1. Make Valentines anyway. You don't have to have a boyfriend or girlfriend to give them to. Make them for your friends, just to tell them how much you appreciate them. Make one for your mom and dad, and remind them that you love them (and just in case my parents are reading this - I love you both!). My family always makes one for each of the grandmothers and great grandmothers, and ships them off with lots of love and homemade treats. And on the subject of treats...

2. Make cookies! Sugar cookies! Heart-shaped! With sprinkles! But wait - that's not all. There is a multitude of advantages to the cookie baking activity. First of all, you can make a date out of it. Just ask someone you know and like of the opposite gender to come mix up some sugar cookie dough with you. Who's going to refuse that? And if you don't know how to make sugar cookies, comment below and I'll send you the best recipe I've got. The other fun part is this: when put on paper plates, cookies are extremely useful for activities besides eating - such as being left on doorsteps or given as gifts or cheering up a sad someone. I need not say more. You are educated people - you know where I'm going with this.

3. Stop and smell the roses - even if you can't or don't want to buy any. They've got some beautifully scented ones in their selection at most Costco wholesale stores, if anyone's interested. Or if roses aren't your thing, do something else. Watch a sunset. Go for a walk or a run or a drive. Look at the stars. Feel the sun on your face and the wind in your hair. Go to a museum. Listen to beautiful music. Whatever you will - just go experience something that you think is beautiful.

4. Pamper yourself just a little - whatever pampering means to you. For me, it's curling up with a treat and a good book, or even taking a hot bath. You can define it how you will - but whatever it is, do it for yourself on the 14th, just to make the day (and yourself!) feel a little more special.

5. Remember that there is always someone out there who loves you - even if you are without a boy/girlfriend status or a ring on your finger to prove it. There are so many people who love you more dearly than you know. And best of all, there is one who loves you the most - your Heavenly Father. Never forget it.

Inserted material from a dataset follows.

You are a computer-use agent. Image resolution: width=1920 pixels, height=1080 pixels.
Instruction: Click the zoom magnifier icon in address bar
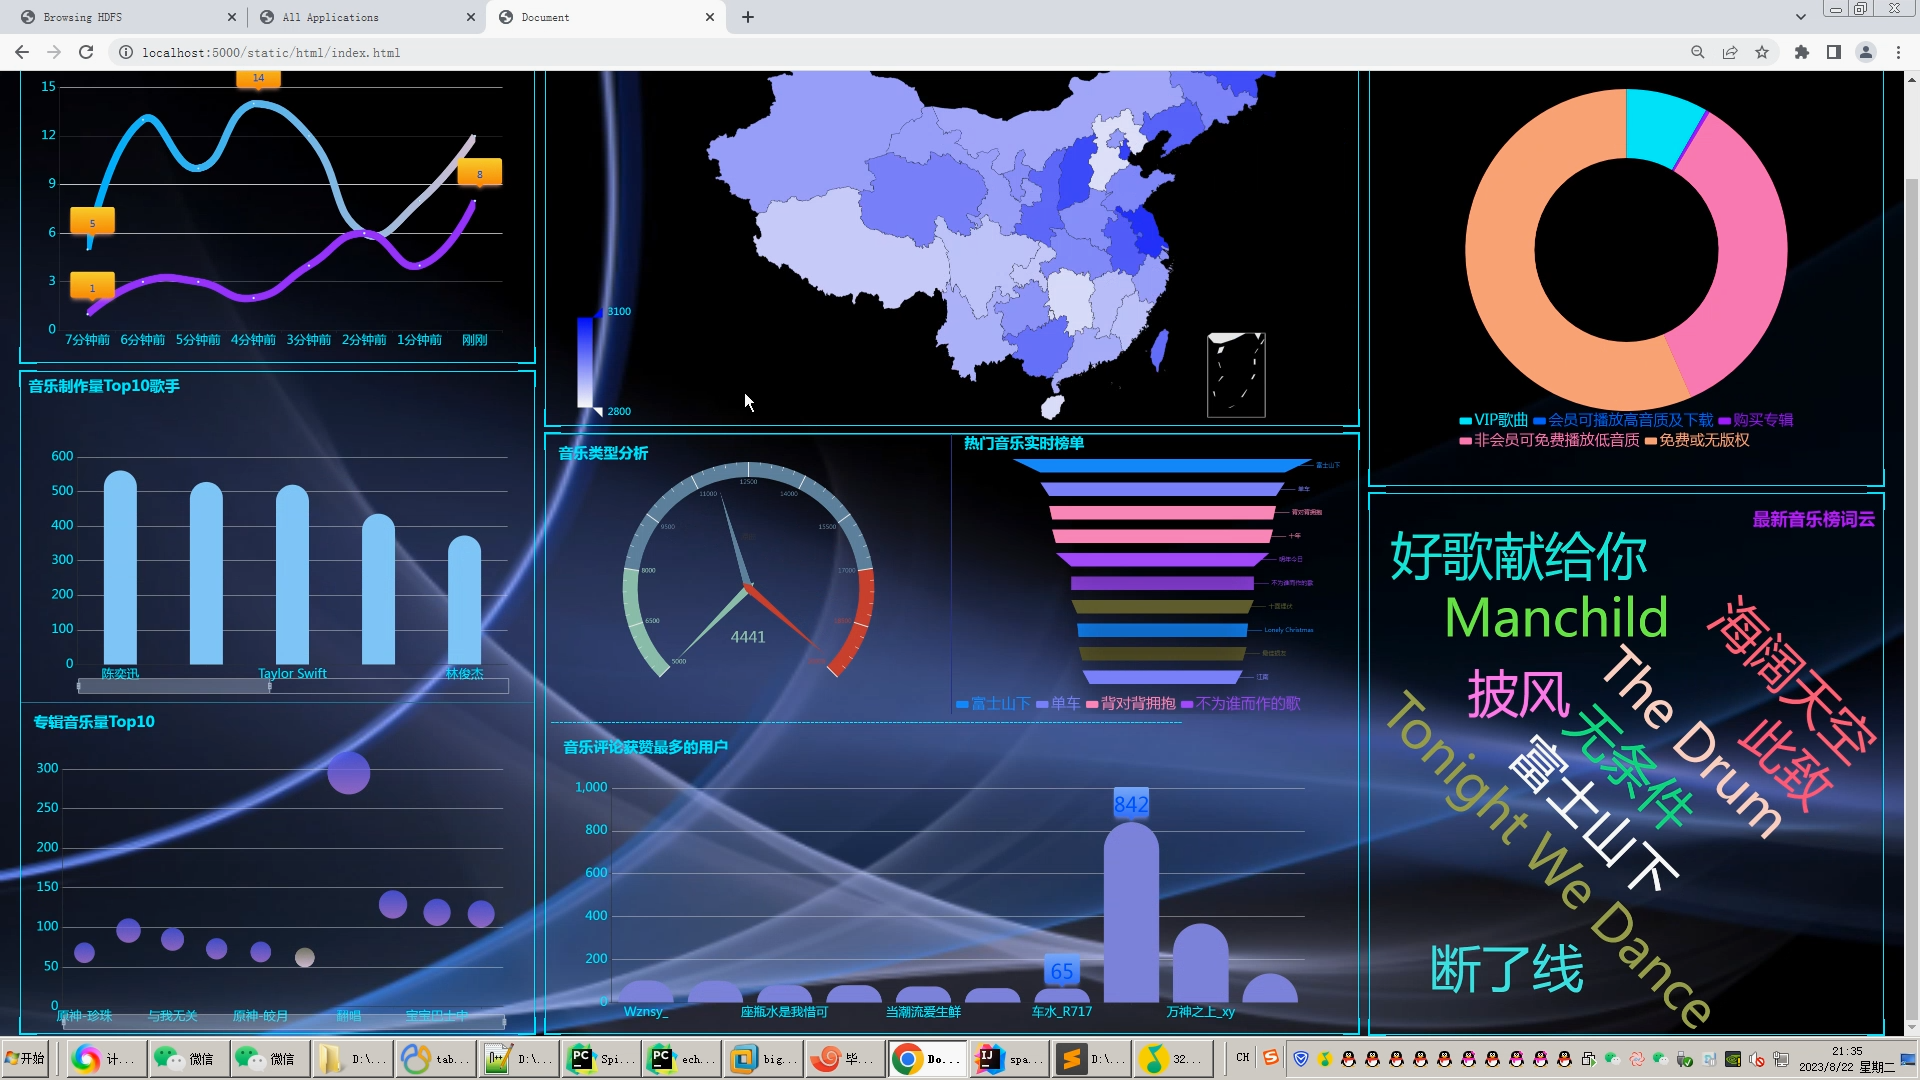click(1697, 52)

So this sums it up: Love yourself. Love the world. Love other people. Love the Lord. It doesn't get any plainer and simpler than that. And as I've said before (and will likely say again), love is an absolutely inexhaustible resource. It never diminishes when you give it away... it multiplies. So give it away freely this month, the month designated for its celebration, and you will find that you have more in the end than when you began. May it be so at this time and always.